As Wikipedia describes it, “Software-defined storage (SDS) is a term for computer data storage software for policy-based provisioning and management of data storage independent of the underlying hardware. Software-defined storage typically includes a form of storage virtualization to separate the storage hardware from the software that manages it. The software enabling a software-defined storage environment may also provide policy management for features such as replication, thin provisioning, snapshots and backup.” Software-defined storage (SDS) is a key driver of data center transformation. As a data center grade SDS, the enterprise features, availability, performance and flexibility of Software defined storage makes it perfect for traditional array consolidation, private cloud/IaaS, and new emerging technologies like DevOps and container microservices. Since SDS is hardware agnostic (does not depend on type of drive, disk, network), it’s very easy for it to take advantage of new hardware releases immediately. Therefore, with SDS you can leverage newer hardware in market (such as NVMe Drives) providing performance and acceleration advancements.

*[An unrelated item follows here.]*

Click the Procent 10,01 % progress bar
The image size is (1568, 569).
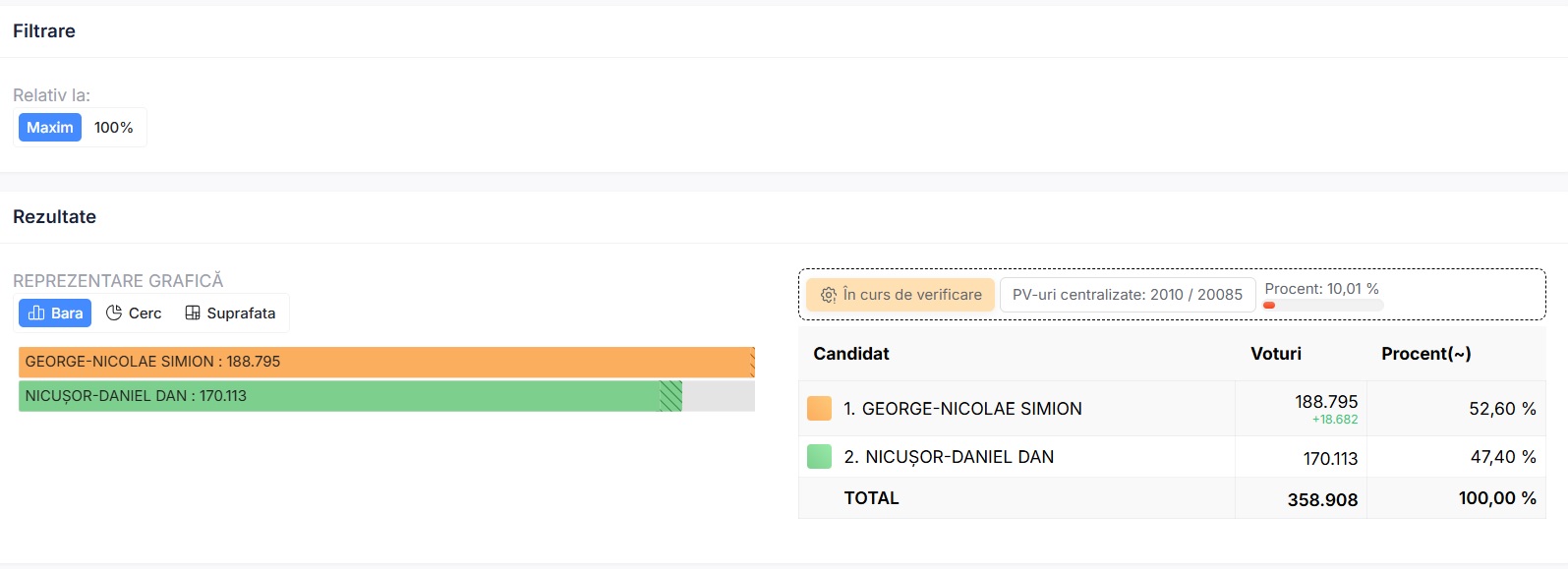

Well, then what are the options in market for SDS? Now, before I take a plunge into this topic, would want to clarify, I in this blog will only be referring to Software Defined Block Storage (I will leave file and object for some other day.). If you perform a quick Google search, you will find almost everyone proclaiming the right to throne of SDS – Block kingdom. Before we choose a winner, I would want to re-iterate the requirements so that we can judge wisely. We need following attributes – SCALABILITY (No, not Terabytes (common, that was required in late 2000’s), Petabytes, Zeta bytes), Performance (on almost all block sizes, not just on 8K, 16K etc., this is important as different applications have different block sizes on which they deliver best results the storage should adapt to the same.), COTS enabled (can I deploy the storage on servers?), Data Services (Snapshots, Compression, Replication, Encryption etc.), Integration with ecosystem (supports for all OS, hyper-visors, container systems, microservices etc.). That seems a lot to ask from a single product, but this is how the dice is rolled in case of block storage requirement. But hadn’t we already solved all these issues with Traditional SAN systems? Well only for a while, as scale of IT infra grows, requirement for stateless systems managed by microservices are needed more and more for running “newer” applications and optimizing already existing ones.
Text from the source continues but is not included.